##### Dataset records #####
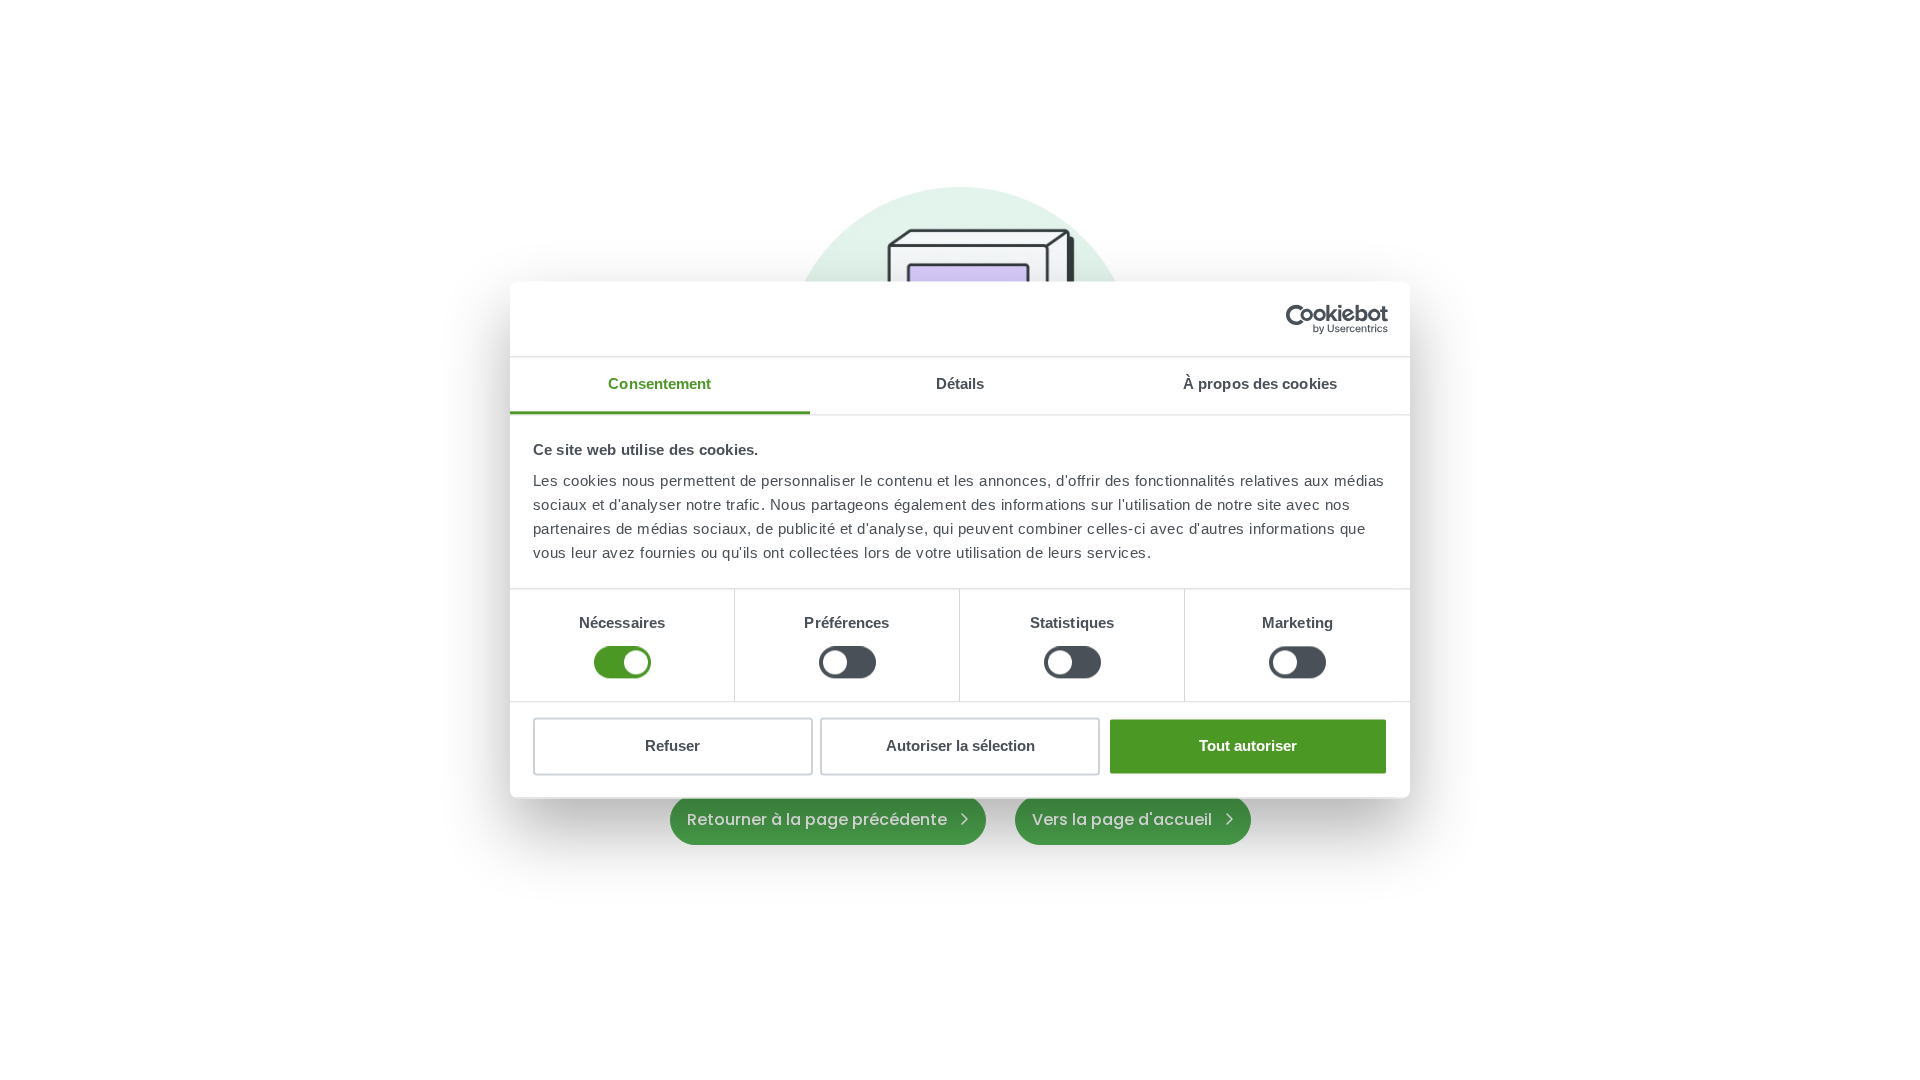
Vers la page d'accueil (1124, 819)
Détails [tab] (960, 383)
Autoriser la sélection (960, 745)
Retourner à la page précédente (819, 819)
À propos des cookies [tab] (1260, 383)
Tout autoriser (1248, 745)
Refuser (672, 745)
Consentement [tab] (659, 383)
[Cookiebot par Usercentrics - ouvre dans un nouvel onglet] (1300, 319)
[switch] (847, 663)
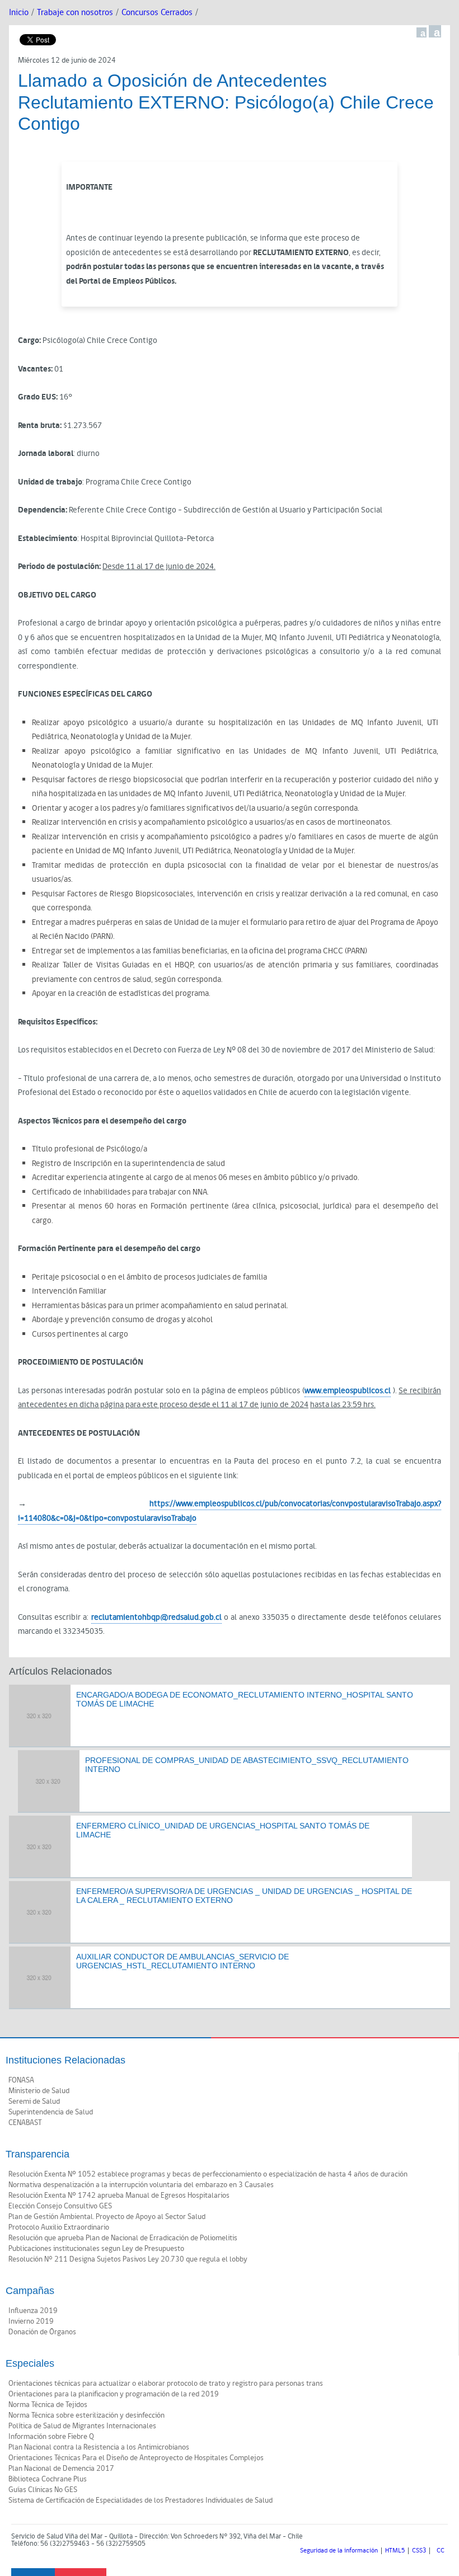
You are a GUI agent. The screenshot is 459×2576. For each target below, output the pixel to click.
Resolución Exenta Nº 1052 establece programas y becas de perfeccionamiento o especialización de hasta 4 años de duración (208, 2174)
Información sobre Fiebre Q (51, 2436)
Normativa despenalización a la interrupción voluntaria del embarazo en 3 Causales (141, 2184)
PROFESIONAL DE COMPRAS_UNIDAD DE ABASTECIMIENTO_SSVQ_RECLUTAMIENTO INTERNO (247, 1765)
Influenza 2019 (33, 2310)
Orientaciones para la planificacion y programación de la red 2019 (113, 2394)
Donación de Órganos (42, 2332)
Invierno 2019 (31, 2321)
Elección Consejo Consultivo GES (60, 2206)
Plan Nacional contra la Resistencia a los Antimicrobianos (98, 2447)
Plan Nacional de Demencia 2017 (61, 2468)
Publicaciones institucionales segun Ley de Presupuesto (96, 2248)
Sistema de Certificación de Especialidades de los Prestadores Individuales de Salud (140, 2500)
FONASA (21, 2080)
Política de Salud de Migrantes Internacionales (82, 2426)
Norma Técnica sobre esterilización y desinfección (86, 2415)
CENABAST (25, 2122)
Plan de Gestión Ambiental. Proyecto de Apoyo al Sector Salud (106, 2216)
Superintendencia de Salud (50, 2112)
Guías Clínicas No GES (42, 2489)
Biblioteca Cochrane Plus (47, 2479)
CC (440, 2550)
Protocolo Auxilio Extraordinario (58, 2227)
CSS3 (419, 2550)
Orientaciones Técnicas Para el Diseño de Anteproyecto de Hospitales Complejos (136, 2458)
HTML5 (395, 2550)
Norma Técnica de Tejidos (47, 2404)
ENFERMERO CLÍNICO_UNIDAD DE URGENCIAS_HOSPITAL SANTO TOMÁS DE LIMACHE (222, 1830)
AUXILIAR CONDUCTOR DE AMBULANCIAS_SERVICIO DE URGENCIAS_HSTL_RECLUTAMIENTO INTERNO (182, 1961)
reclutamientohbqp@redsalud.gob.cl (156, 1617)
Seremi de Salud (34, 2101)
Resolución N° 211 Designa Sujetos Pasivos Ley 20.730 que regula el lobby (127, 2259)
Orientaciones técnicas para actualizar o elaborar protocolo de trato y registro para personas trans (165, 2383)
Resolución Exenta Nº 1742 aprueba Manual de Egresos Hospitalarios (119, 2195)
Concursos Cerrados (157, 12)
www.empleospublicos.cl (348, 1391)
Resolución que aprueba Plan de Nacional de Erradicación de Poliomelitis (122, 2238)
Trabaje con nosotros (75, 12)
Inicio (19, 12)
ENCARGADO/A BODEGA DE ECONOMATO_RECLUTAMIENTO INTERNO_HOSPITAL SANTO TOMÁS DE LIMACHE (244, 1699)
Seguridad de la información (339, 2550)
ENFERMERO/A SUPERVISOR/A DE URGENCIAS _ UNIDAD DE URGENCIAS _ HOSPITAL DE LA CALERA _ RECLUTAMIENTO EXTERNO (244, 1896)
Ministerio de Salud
#####
### Exercise aim
Produce a verbatim transcription of every line in the listing, images omitted.

### Answer
Vers la page d'accueil (1124, 819)
Détails [tab] (960, 383)
Autoriser la sélection (960, 745)
Retourner à la page précédente (819, 819)
À propos des cookies [tab] (1260, 383)
Tout autoriser (1248, 745)
Refuser (672, 745)
Consentement [tab] (659, 383)
[Cookiebot par Usercentrics - ouvre dans un nouvel onglet] (1300, 319)
[switch] (847, 663)
You are a GUI agent. The screenshot is 459×2576. For each target below, output the pixel to click.
Resolución Exenta Nº 1052 establece programas y becas de perfeccionamiento o especialización de hasta 4 años de duración (208, 2174)
Información sobre Fiebre Q (51, 2436)
Normativa despenalización a la interrupción voluntaria del embarazo en 3 Causales (141, 2184)
PROFESIONAL DE COMPRAS_UNIDAD DE ABASTECIMIENTO_SSVQ_RECLUTAMIENTO INTERNO (247, 1765)
Influenza 2019 (33, 2310)
Orientaciones para la planificacion y programación de la red 2019 (113, 2394)
Donación de Órganos (42, 2332)
Invierno 2019 (31, 2321)
Elección Consejo Consultivo GES (60, 2206)
Plan Nacional contra la Resistencia a los Antimicrobianos (98, 2447)
Plan Nacional de Demencia 2017 (61, 2468)
Publicaciones institucionales segun Ley de Presupuesto (96, 2248)
Sistema de Certificación de Especialidades de los Prestadores Individuales de Salud (140, 2500)
FONASA (21, 2080)
Política de Salud de Migrantes Internacionales (82, 2426)
Norma Técnica sobre esterilización y desinfección (86, 2415)
CENABAST (25, 2122)
Plan de Gestión Ambiental. Proyecto de Apoyo al Sector Salud (106, 2216)
Superintendencia de Salud (50, 2112)
Guías Clínicas No GES (42, 2489)
Biblioteca Cochrane Plus (47, 2479)
CC (440, 2550)
Protocolo Auxilio Extraordinario (58, 2227)
CSS3 (419, 2550)
Orientaciones Técnicas Para el Diseño de Anteproyecto de Hospitales Complejos (136, 2458)
HTML5 (395, 2550)
Norma Técnica de Tejidos (47, 2404)
ENFERMERO CLÍNICO_UNIDAD DE URGENCIAS_HOSPITAL SANTO TOMÁS DE LIMACHE (222, 1830)
AUXILIAR CONDUCTOR DE AMBULANCIAS_SERVICIO DE URGENCIAS_HSTL_RECLUTAMIENTO INTERNO (182, 1961)
reclutamientohbqp@redsalud.gob.cl (156, 1617)
Seremi de Salud (34, 2101)
Resolución N° 211 Designa Sujetos Pasivos Ley 20.730 que regula el lobby (127, 2259)
Orientaciones técnicas para actualizar o elaborar protocolo de trato y registro para personas trans (165, 2383)
Resolución Exenta Nº 1742 aprueba Manual de Egresos Hospitalarios (119, 2195)
Concursos Cerrados (157, 12)
www.empleospublicos.cl (348, 1391)
Resolución que aprueba Plan de Nacional de Erradicación de Poliomelitis (122, 2238)
Trabaje con nosotros (75, 12)
Inicio (19, 12)
ENCARGADO/A BODEGA DE ECONOMATO_RECLUTAMIENTO INTERNO_HOSPITAL SANTO TOMÁS DE LIMACHE (244, 1699)
Seguridad de la información (339, 2550)
ENFERMERO/A SUPERVISOR/A DE URGENCIAS _ UNIDAD DE URGENCIAS _ HOSPITAL DE LA CALERA _ RECLUTAMIENTO EXTERNO (244, 1896)
Ministerio de Salud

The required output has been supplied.